> Prompt
Taking the line with "Click the quantity" as the first and the line with "Click magnifier icon for item 2022.1.1" as the last, set down exactly every line in that range from the entries below, and no more.

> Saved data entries
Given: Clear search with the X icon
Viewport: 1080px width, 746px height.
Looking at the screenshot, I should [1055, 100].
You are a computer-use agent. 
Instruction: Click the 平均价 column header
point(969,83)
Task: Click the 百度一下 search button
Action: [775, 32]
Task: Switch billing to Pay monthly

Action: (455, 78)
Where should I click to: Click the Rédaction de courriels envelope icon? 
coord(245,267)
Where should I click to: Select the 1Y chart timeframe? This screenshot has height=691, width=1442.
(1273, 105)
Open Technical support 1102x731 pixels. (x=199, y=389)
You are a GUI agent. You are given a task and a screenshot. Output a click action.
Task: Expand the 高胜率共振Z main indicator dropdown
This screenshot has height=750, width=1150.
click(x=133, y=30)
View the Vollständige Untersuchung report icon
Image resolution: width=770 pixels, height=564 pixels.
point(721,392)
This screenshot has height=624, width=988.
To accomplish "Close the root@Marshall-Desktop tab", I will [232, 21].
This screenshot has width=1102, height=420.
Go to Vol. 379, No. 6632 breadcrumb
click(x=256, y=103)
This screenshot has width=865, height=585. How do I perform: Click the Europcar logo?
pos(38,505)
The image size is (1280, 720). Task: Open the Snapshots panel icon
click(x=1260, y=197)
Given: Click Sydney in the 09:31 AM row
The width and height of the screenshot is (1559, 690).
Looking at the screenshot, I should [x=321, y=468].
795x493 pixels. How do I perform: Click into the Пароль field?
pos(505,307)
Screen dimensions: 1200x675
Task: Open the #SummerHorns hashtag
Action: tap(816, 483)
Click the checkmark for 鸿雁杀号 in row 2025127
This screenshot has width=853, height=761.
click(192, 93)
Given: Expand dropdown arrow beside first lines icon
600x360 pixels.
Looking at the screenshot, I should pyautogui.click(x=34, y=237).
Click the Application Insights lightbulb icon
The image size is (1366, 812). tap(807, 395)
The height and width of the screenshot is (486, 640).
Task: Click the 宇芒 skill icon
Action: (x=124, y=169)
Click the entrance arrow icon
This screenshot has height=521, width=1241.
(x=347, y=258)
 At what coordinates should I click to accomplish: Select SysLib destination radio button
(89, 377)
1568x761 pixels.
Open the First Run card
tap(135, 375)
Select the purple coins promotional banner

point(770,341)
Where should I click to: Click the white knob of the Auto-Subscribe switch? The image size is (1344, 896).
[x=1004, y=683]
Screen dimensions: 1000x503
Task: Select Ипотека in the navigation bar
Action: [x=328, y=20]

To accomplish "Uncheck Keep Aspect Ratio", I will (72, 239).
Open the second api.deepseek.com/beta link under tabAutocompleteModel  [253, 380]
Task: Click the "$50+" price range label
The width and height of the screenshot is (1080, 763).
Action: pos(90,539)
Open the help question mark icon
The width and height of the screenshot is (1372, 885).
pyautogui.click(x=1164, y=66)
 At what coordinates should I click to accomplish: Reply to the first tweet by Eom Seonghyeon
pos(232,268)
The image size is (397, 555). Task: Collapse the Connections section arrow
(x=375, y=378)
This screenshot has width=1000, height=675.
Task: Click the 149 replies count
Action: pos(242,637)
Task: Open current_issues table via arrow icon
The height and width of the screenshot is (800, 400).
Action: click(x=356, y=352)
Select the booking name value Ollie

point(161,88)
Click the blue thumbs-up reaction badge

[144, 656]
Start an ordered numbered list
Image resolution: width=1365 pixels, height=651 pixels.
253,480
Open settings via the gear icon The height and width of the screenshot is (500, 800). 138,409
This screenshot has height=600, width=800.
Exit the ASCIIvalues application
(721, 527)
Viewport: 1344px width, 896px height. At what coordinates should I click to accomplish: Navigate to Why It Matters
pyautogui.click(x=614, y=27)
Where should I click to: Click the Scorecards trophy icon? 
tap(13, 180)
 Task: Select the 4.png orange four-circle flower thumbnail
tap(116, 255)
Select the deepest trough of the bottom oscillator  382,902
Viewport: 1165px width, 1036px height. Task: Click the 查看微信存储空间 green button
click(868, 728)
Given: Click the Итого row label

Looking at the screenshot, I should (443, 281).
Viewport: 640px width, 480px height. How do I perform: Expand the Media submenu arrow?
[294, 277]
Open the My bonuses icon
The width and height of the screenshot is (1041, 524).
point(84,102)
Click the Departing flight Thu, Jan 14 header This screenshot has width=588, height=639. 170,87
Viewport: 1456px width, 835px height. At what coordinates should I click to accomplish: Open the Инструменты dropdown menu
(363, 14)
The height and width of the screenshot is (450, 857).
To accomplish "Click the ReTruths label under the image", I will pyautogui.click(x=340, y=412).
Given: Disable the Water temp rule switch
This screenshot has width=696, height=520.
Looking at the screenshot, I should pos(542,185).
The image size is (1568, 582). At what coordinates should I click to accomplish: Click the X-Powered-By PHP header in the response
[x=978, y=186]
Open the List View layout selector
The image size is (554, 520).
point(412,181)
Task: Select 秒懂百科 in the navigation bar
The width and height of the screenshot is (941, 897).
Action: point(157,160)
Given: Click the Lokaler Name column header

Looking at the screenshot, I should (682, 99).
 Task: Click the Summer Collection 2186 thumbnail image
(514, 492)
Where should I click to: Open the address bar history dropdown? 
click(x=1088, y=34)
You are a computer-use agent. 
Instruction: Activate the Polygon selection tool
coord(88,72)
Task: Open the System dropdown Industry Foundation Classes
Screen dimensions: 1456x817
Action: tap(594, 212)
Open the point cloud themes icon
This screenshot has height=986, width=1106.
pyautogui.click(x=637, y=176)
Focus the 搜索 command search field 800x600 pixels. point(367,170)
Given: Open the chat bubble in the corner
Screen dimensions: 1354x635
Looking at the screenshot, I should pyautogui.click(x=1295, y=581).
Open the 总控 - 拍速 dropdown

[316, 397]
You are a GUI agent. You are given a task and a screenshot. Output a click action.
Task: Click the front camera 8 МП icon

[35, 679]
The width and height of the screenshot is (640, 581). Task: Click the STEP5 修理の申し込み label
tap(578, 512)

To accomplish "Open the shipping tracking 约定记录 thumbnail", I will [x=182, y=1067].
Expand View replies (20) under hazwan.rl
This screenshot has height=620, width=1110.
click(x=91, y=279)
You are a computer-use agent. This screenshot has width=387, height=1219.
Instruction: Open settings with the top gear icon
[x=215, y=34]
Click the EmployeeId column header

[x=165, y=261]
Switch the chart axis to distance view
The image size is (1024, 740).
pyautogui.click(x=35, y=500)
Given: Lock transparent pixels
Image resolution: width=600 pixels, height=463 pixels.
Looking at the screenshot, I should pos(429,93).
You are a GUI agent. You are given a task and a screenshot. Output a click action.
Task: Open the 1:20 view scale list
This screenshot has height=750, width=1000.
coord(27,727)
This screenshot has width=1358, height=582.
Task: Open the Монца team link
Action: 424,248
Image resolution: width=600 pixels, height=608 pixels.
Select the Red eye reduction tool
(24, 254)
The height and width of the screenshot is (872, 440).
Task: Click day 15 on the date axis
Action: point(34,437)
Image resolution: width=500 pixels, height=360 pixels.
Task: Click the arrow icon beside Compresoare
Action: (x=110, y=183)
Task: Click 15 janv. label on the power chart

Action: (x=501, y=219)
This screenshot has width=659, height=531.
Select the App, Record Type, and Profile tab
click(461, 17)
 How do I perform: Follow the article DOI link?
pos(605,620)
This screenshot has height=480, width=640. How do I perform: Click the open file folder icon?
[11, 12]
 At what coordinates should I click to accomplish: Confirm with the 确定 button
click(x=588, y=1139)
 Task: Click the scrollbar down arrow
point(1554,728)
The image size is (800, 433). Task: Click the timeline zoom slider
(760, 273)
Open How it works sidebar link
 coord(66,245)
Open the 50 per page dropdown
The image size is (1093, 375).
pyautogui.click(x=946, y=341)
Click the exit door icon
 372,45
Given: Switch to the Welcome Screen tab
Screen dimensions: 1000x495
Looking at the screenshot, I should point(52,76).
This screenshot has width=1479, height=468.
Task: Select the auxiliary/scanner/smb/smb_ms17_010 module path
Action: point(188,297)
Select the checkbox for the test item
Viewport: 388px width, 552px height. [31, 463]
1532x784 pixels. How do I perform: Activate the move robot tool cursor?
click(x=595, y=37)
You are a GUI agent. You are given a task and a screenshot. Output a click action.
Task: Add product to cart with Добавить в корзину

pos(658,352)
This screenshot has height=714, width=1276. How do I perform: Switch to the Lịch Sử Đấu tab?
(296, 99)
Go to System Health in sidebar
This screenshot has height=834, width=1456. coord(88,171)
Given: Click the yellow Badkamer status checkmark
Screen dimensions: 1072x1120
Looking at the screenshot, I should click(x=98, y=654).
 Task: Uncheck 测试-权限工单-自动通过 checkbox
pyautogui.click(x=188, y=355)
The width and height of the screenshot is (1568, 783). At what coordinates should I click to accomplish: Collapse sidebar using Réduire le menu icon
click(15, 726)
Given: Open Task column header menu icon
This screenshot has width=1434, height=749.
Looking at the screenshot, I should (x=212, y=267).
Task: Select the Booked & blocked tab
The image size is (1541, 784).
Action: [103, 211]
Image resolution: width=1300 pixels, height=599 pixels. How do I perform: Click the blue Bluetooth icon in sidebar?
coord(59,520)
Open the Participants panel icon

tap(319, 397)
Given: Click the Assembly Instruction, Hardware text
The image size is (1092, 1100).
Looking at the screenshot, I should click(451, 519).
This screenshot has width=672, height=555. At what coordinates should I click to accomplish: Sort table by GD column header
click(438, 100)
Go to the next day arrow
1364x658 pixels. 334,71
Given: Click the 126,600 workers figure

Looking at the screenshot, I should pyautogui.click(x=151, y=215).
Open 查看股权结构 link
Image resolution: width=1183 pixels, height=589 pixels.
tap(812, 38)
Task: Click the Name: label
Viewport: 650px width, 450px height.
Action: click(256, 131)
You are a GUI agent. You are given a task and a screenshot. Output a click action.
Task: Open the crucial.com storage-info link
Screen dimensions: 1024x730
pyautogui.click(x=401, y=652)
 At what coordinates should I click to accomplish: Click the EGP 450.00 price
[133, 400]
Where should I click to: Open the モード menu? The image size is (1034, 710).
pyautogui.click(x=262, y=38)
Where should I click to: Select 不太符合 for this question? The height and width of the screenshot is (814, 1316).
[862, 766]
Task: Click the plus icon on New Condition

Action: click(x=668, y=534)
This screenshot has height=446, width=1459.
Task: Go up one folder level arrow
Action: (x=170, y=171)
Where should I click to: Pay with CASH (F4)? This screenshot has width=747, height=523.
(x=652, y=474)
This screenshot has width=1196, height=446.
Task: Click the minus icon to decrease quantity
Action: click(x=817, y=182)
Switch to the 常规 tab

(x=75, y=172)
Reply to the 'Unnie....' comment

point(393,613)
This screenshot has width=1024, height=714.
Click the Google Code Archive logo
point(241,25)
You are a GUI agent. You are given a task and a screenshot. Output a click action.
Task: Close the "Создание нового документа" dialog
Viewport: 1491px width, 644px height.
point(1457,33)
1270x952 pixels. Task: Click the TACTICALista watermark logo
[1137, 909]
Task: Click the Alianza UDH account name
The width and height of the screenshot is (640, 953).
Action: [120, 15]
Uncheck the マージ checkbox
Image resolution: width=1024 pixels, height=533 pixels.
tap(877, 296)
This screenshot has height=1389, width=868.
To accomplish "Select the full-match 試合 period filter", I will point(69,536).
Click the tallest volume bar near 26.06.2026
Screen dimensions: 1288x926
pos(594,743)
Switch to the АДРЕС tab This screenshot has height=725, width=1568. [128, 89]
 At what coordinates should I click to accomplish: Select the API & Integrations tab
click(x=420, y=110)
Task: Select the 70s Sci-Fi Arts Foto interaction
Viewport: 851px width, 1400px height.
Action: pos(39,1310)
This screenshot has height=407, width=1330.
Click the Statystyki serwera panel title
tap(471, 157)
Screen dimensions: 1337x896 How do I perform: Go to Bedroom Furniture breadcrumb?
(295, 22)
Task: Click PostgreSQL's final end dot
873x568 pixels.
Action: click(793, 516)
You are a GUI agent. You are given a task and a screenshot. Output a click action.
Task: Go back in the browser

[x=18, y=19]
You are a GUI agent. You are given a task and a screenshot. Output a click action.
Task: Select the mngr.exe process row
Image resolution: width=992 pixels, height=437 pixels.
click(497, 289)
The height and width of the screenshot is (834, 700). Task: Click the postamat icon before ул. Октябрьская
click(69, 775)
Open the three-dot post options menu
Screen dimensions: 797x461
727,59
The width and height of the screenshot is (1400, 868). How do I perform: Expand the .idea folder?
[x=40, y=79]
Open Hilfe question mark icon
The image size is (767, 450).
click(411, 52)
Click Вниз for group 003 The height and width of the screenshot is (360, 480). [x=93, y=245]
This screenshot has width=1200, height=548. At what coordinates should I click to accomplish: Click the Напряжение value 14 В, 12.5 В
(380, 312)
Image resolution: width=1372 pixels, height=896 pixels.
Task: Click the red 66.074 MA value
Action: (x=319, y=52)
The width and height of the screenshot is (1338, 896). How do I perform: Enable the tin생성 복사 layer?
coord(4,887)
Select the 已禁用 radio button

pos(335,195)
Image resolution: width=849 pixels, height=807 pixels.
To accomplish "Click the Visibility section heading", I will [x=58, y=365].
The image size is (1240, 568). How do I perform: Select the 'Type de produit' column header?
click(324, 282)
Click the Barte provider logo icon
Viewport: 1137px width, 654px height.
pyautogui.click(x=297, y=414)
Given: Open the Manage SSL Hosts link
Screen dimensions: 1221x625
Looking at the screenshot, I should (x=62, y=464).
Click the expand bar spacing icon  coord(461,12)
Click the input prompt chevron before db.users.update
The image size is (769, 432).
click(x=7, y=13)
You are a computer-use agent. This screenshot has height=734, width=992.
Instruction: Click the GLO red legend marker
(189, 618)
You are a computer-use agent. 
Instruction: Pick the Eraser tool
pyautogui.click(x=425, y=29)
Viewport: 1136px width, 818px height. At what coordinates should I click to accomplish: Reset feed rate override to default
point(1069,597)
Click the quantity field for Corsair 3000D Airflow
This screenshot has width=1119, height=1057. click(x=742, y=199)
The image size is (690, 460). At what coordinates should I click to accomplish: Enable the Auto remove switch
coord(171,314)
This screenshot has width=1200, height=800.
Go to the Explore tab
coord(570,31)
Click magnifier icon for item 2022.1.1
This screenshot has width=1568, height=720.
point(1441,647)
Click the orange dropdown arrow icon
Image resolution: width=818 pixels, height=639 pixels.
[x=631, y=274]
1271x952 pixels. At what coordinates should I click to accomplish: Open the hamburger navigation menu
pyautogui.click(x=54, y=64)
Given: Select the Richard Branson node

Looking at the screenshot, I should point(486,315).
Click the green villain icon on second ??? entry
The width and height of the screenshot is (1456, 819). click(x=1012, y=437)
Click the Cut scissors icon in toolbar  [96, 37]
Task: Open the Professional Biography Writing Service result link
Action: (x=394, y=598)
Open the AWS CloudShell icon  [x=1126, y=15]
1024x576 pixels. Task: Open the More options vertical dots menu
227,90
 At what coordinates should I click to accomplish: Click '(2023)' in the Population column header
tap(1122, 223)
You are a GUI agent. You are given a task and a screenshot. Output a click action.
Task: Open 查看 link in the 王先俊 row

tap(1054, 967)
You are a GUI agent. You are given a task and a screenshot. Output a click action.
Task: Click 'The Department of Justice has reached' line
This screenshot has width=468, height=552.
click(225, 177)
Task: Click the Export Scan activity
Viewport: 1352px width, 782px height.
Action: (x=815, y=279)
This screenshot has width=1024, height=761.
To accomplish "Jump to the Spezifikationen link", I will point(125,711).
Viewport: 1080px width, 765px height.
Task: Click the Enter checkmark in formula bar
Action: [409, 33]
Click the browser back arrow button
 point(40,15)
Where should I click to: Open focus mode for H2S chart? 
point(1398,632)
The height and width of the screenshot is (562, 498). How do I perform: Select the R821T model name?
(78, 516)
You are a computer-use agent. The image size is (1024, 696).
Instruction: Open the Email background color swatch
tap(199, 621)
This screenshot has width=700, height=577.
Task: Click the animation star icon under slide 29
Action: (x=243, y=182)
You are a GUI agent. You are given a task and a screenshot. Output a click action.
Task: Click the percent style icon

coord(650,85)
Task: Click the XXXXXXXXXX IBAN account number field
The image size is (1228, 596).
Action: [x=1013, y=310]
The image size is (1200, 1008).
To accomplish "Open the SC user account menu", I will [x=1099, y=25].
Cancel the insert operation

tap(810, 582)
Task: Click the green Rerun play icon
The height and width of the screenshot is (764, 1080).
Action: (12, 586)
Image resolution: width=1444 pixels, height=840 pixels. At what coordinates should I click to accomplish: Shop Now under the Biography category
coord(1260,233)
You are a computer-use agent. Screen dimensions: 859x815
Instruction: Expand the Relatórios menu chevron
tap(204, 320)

> Task solution
Click the quantity field for Corsair 3000D Airflow
This screenshot has width=1119, height=1057. click(x=742, y=199)
The image size is (690, 460). At what coordinates should I click to accomplish: Enable the Auto remove switch
coord(171,314)
This screenshot has width=1200, height=800.
Go to the Explore tab
coord(570,31)
Click magnifier icon for item 2022.1.1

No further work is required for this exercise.